TASK TO CARRY OUT:
Return the run of lines below that opens with the line containing "Where should I" and closes with the line containing "The height and width of the screenshot is (747, 1328).", keeping each one exact.

GIVEN RECORDS:
+ + + + + + +

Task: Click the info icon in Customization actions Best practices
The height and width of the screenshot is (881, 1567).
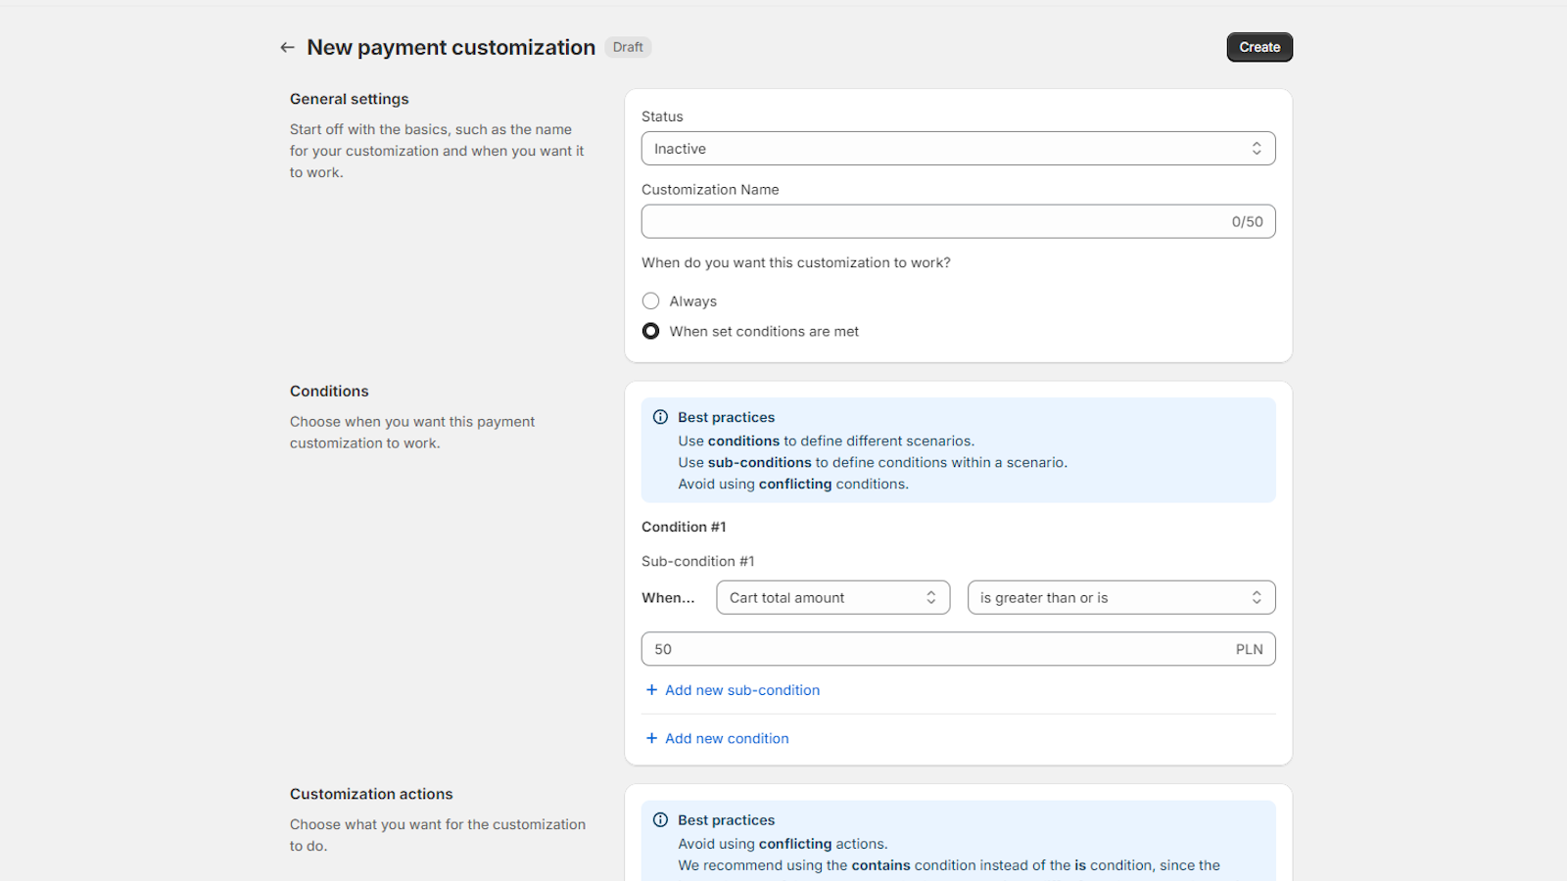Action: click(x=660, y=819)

+ + + + + + +

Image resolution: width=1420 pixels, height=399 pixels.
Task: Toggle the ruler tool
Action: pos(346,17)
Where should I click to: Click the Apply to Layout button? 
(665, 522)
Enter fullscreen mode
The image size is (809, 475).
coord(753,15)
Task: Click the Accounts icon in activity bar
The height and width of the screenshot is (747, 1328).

+ + + + + + +

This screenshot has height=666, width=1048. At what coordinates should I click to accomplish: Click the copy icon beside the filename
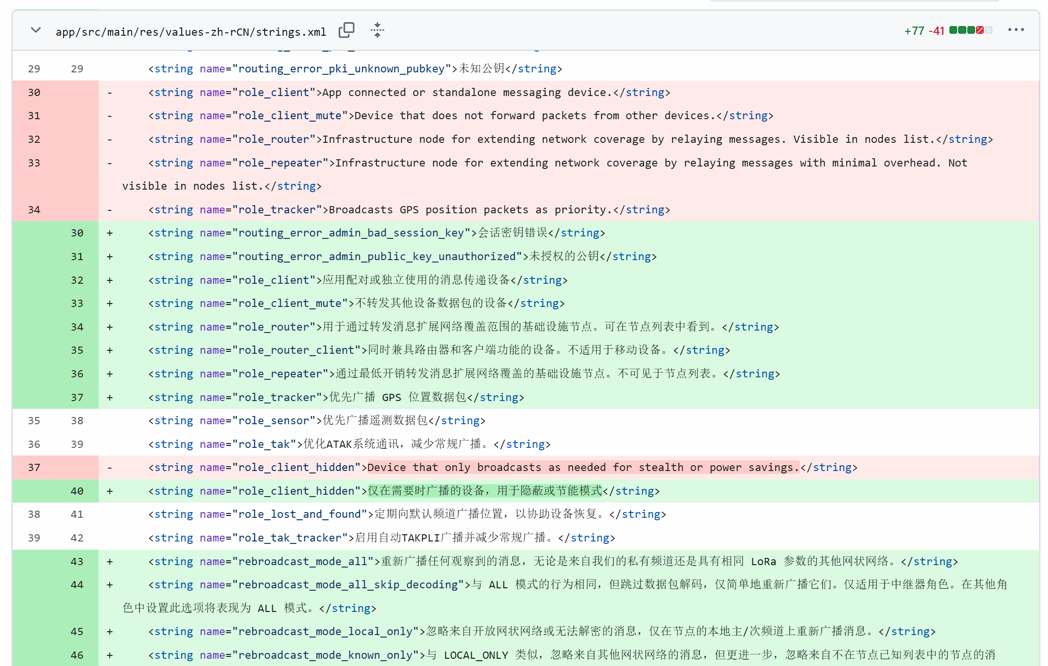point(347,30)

+ + + + + + +

RESPONSE TO THE EXERCISE:
Where should I click to: Click the Apply to Layout button? 
(665, 522)
Enter fullscreen mode
The image size is (809, 475).
coord(753,15)
Task: Click the Accounts icon in activity bar
The height and width of the screenshot is (747, 1328).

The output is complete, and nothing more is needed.